WORK TO BE COMPLETED
Go through the entries below. Copy each line in which "computer" appears.

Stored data
------------------------------------------------------------

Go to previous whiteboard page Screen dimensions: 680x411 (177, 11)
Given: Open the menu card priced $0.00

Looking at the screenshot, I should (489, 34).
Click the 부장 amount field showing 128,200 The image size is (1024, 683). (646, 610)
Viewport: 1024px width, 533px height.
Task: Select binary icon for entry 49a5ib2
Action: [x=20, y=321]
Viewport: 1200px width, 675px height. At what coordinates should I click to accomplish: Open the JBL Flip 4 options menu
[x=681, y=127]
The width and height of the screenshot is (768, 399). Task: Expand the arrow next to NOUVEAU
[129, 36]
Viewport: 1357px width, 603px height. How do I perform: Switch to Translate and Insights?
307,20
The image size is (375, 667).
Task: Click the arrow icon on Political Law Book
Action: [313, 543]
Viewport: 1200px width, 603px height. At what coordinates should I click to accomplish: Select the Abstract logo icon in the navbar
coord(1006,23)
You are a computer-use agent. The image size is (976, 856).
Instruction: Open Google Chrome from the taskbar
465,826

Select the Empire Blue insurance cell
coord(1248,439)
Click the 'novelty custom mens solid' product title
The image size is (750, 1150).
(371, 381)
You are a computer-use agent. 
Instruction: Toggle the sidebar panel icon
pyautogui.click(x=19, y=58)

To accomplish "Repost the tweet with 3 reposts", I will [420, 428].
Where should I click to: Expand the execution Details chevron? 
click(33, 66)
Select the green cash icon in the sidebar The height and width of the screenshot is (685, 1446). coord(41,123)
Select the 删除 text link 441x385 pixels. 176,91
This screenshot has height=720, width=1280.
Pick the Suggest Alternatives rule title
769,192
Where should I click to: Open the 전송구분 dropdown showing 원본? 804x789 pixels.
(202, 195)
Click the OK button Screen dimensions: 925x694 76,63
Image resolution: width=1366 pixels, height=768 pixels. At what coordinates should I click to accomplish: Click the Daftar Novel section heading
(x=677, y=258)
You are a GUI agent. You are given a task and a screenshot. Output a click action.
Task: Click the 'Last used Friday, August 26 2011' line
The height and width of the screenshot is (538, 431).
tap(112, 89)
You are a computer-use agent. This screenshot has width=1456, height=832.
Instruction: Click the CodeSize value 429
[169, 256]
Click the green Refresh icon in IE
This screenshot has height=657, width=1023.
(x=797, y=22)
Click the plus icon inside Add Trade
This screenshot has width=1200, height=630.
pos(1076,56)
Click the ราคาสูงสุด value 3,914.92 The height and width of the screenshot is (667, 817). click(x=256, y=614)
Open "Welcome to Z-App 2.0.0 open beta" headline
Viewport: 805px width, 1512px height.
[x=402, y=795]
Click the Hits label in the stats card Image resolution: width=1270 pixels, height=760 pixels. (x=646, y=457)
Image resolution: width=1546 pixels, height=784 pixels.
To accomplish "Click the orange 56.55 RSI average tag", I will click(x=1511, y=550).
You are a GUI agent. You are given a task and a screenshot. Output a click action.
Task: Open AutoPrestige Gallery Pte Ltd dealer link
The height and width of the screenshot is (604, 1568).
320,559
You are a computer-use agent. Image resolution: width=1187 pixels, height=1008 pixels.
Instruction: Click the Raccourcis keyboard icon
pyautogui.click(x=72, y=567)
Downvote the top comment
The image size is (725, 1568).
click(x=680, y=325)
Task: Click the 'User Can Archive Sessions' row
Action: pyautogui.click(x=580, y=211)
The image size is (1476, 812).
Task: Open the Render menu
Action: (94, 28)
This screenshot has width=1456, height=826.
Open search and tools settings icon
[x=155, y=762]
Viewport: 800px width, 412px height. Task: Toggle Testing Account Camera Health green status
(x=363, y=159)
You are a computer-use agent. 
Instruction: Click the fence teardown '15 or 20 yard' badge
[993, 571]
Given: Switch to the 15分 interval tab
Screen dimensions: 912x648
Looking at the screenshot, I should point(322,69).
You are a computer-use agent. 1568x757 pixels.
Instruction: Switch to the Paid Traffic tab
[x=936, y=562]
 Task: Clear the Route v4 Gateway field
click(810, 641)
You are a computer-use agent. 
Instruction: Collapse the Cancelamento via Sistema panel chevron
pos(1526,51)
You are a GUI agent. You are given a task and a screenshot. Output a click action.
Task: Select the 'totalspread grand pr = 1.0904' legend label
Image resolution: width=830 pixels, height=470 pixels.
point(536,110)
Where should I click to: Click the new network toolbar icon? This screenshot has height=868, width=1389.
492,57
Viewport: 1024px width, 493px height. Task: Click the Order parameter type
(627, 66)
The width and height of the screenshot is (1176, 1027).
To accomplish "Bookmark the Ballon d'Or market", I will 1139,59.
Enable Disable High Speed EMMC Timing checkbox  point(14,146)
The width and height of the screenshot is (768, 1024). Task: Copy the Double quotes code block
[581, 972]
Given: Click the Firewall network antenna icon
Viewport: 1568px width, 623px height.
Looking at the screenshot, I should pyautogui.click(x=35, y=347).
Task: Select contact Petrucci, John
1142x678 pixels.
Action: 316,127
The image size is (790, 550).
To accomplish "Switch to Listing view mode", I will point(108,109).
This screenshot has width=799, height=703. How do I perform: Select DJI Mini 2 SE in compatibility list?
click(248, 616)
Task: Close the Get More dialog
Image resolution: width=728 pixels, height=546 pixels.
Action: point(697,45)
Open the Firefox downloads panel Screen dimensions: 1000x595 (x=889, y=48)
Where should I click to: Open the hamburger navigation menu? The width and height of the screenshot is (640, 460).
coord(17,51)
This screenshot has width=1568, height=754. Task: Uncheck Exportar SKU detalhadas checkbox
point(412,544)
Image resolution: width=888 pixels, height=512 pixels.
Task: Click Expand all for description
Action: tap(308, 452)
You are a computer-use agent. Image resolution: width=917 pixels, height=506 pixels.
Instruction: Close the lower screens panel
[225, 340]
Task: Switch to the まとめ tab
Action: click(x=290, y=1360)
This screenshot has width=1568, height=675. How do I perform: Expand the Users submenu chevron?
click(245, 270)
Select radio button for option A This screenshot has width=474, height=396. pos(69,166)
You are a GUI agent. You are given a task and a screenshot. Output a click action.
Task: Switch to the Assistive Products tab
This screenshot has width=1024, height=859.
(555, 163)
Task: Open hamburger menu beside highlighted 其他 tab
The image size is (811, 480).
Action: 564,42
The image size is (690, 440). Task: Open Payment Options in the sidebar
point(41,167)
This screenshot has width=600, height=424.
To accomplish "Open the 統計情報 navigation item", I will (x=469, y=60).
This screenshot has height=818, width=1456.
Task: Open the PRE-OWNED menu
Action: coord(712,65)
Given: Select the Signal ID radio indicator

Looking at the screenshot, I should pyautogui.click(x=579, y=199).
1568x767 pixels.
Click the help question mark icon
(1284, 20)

------------------------------------------------------------

OUTPUT FOR THIS TASK
You are a computer-use agent. The image size is (976, 856).
You are a computer-use agent. 
You are a computer-use agent. This screenshot has width=1456, height=832.
You are a computer-use agent. Image resolution: width=1187 pixels, height=1008 pixels.
You are a computer-use agent. 
You are a computer-use agent. 1568x757 pixels.
You are a computer-use agent. 
You are a computer-use agent. Image resolution: width=917 pixels, height=506 pixels.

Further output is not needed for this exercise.